Letter from New York

29 September 2003.
By Mindy Aloff
Copyright ©2003 by Mindy Aloff

Psychologically probing, physically exacting, unpredictably conjoined with their musical scores, frequently dependent for full effect on sets and costumes that are constructed with consummate delicacy—the ballets of Antony Tudor can be as challenging to revive and produce as the classical dance spectacles of Asia. Since Tudor’s death, in 1987, one rarely finds them on the boards, even at American Ballet Theatre, the choreographer’s home company in the U.S. for nearly a half century. For a while, the principal curator of Tudor’s work was Sallie Wilson, one of his most trusted dancers at A.B.T. Wilson is no longer working with that company; instead, her revivals, along with one or two by Diana Byer, can be found at the little, impecunious yet high-minded New York Theatre Ballet, which Byer directs and which, last spring, put on a fascinating all-Tudor program at the Florence Gould Hall of the Alliance-Française. Its performance detail—especially in Tudor’s signature work, Jardin aux Lilas—stopped the breath. No other current American production I’ve seen of this plangent hommage to the Edwardian era of Tudor’s parents even remotely approaches the richness and exactitude of the characterizations by the N.Y.T.B. Still, as Tobi Tobias observed in the Village Voice, a Tudor ballet requires not only great coaching but also great dancers to unfold its full wonders; and despite the loveliness of their performances, the artists of N.Y.T.B. were not freed as theatrical presences by their accuracy: they simply do not offer the Olympian stamina and virtuosity of their colleagues at A.B.T. or, historically, at the New York City Ballet. (Tudor brought several works to N.Y.C.B. in the 1950s and early ‘60s, including Jardin aux Lilas, restaged there as Lilac Garden. However, N.Y.C.B. has not revived them in decades and seems unlikely to try.)
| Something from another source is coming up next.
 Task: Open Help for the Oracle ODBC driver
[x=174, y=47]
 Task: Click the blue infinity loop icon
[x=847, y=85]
So one looks to A.B.T., with its roster of powerhouse principals and soloists, for its Tudor wing of masterpieces, most of them made for that company: somehow, one hopes, the power will be alchemically converted to a gaslit finesse through the rehearsal process. For decades, a dream of Tudor’s dancers and fans has been a full-scale revival of the master’s Renaissance-fine one-act Romeo and Juliet (1943), set to Antal Dorati’s orchestrations of Frederick Delius and designed by the beloved classicist Eugene Berman. (The historian David Vaughan has noted that the original plan had been to have Salvador Dalí design the ballet, an idea that Tudor decisively, and quite wisely, vetoed in Berman’s favor.) A.B.T. last presented Tudor’s Romeo in the 1970s. Is it possible to revive the work?
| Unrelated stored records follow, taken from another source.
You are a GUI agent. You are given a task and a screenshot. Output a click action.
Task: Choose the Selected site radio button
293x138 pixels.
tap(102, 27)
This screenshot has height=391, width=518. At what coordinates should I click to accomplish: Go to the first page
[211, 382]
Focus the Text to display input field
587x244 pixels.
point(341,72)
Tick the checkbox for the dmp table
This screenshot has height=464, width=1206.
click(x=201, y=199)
At “Antony Tudor and American Ballet Theatre,” the September 28-29 program that opened this fall’s “Works & Process” series in the jewelbox auditorium of the Guggenheim Museum, A.B.T.’s current Tudor stager, Donald Mahler, muttering something about “several million dollars,” suggested that the only thing stopping the revival was the cost of its production. Can this be right? One thinks of such recent A.B.T. white elephants as The Pied Piper, a ballet so bad that, when I attended, it was loudly booed and that, according to press reporting, sucked up well over a million dollars. There must be more roadblocks than the money. For one thing, A.B.T. already has a cash-cow, evening-length Romeo and Juliet in active repertory—Kenneth Macmillan’s 1965 version, to the familiar score by Serge Prokofiev. (Note: Prokofiev’s music, written in 1935, was given its première in 1938 in a balletic staging by the Brno Opera House in Czechoslovakia. The more famous choreography by Leonid Lavrovsky, who contributed ideas to the scenario that Prokofiev developed in composing the music, wasn’t presented until the Kirov staging of 1940; the Bolshoi staging didn’t follow until 1946, after Lavrovsky had become the Bolshoi’s director. None of these stagings, or the music independently, were known in Europe or the U.S. until the Bolshoi’s tours of the mid- and late 1950s.)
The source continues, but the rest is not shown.